The iPhone and its smart phone competitors are making a big splash in areas of the world where cell and Internet connectivity are fairly reliable and people can afford to plunk down hundreds if not thousands of dollars for the latest technology. But in the vast regions of the world beset by harsh environmental, economic and political conditions, analog radio is still the most effective means of receiving and disseminating information.

This is particularly true of Africa, where less than 5 percent of the continent's inhabitants have access to the Internet, and cell phone usage still doesn't have nearly the reach as analog radio communication, says Kristine Pearson, executive director of South Africa's Freeplay Foundation, a group formed nearly a decade ago to promote access to radio broadcasting primarily in remote pockets of Africa.

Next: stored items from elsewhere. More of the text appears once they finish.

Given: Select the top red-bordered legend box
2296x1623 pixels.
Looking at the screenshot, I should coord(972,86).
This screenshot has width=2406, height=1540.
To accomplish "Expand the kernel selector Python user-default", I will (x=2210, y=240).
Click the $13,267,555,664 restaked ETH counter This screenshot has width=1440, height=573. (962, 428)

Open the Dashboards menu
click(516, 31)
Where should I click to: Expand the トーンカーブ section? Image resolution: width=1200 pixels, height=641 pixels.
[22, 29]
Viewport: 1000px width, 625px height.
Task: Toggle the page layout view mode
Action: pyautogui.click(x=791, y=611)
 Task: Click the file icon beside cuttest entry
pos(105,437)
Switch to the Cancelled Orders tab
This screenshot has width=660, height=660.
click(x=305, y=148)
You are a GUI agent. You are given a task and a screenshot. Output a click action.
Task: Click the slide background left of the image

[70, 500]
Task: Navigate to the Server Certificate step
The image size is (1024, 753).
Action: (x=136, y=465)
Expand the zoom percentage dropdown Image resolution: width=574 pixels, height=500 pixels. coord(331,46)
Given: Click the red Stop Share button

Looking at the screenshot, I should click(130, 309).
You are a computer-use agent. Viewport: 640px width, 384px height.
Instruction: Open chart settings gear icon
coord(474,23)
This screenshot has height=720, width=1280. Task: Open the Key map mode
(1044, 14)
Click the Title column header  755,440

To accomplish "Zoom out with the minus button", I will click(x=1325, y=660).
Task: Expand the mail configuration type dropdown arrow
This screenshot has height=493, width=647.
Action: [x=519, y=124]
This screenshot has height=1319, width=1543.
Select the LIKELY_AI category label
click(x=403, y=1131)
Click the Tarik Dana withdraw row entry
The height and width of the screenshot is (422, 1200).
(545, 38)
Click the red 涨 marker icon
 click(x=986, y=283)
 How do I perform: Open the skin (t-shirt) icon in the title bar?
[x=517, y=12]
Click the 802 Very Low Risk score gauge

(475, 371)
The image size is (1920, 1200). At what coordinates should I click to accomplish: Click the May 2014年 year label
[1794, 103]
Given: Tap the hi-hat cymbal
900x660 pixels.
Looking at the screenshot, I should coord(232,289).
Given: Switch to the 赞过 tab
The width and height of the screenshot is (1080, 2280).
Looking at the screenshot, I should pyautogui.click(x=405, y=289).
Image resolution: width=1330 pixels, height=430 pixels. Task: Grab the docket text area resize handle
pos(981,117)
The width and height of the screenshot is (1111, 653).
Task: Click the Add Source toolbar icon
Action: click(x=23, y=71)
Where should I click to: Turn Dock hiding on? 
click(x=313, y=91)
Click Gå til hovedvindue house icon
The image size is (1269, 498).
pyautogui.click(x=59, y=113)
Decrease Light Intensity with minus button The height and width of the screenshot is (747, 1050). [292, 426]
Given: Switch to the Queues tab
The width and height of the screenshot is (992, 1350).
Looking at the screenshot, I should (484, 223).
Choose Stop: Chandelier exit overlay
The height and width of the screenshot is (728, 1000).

For the past several years, the foundation has been working with African nongovernmental organizations (NGOs), government ministries, international organizations and broadcasters to distribute Lifeline and Scout self-powered radios built by Freeplay Energy, PLC, to residents in a number of African countries to provide them access to news and educational programs. Pearson estimates that the foundation, which was created by Freeplay Energy and spun off as a separate entity in 1998, has distributed some 150,000 Lifeline radios since 2003, serving an estimated six million people; another 100,000 smaller, less rugged Scout radios have been handed out in southern Sudan.

Working with Freeplay Energy, the foundation identified several key design components necessary for the shoebox-size Lifeline to function properly in areas of extreme temperatures, rain, moisture, dust, sand and humidity: The radio's antenna is an ordinary piece of wire that can easily be replaced if broken. The Lifeline has four-band coverage, including AM, FM and two shortwave bands, and its speaker is loud enough to be heard by groups of as many as 40 people.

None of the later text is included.